> _Excerpt provided_:
****************************************
Sunday, March 3, 2019

Saturday, California District Attorney Anne-Marie Schubert told the public that the two Sacramento police officers who fatally shot 22-year-old Stephon Clark in his grandmother’s back yard last year would not face charges.

“The law requires that we judge the reasonableness of an officer’s actions based upon the circumstances confronting them at that moment of time,” Schubert said in a press conference. She went on to add, “We know [Clark] fled from the officers after being told to stop, we know that he continued into the backyard, and we know that when he continued into the backyard, he rounded that corner, and he went to the end of that yard and he turned around[.] He didn’t continue to flee. He turned around and he was in a shooting stance with his arms extended.” She went on to explain why the police sincerely believed that Clark had a gun, such as one officer’s claim to have seen a flash of light like the reflection off a gun.

“I don’t care if he was a criminal. None of that matters,” mother of the deceased, SeQuette Clark, told the public. “What matters is how those officers came with lethal force around a corner, on a vandalism call, after my son and gunned him down — when he had nothing but a cellphone in his hand.”
****************************************
> _Source data_:

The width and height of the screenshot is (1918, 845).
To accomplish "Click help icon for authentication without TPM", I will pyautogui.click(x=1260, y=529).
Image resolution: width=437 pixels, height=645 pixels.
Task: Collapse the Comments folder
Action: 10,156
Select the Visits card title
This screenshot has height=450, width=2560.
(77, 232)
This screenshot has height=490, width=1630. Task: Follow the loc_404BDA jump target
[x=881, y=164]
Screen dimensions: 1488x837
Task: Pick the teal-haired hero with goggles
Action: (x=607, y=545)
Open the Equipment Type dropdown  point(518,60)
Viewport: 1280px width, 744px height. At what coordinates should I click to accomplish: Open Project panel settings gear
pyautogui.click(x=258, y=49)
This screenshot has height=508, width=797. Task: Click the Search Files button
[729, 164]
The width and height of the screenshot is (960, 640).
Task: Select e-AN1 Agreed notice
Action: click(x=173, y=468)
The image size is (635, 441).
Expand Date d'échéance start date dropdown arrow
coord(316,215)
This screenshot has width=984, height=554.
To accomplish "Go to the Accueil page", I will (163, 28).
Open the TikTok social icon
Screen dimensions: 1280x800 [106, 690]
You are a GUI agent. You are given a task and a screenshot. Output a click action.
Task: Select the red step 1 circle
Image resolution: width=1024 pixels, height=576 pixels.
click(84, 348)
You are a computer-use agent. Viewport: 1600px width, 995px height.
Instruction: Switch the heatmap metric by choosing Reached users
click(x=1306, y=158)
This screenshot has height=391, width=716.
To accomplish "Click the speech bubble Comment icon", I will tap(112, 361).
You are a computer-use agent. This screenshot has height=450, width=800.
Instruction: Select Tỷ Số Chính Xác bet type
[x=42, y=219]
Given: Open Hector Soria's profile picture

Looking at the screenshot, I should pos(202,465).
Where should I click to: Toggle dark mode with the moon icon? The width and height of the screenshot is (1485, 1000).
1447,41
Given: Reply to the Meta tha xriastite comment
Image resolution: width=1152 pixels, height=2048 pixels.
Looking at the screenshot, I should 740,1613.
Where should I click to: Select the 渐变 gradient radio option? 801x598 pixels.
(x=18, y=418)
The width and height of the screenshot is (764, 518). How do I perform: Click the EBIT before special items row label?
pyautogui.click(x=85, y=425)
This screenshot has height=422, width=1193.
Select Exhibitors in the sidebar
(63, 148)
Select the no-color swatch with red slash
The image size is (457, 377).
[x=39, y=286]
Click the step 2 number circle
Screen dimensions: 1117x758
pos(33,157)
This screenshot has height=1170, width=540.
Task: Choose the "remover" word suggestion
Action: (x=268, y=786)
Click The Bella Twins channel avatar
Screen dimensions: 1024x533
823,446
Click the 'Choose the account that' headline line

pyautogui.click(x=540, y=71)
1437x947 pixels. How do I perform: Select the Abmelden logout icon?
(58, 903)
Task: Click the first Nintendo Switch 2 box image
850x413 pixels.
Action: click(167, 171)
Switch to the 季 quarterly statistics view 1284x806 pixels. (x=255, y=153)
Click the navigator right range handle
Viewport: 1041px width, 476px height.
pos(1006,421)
****************************************
> _List of tasks_:
1: In the article on the Stephon Clark shooting, what did SeQuette Clark say her son had in his hand when he was shot?
2: Copy the stretch of the article on the Stephon Clark shooting from "Sunday, March 3, 2019" through "not face charges." word for word.

> _Response list_:
1: Nothing but a cellphone.

2:
Sunday, March 3, 2019

Saturday, California District Attorney Anne-Marie Schubert told the public that the two Sacramento police officers who fatally shot 22-year-old Stephon Clark in his grandmother’s back yard last year would not face charges.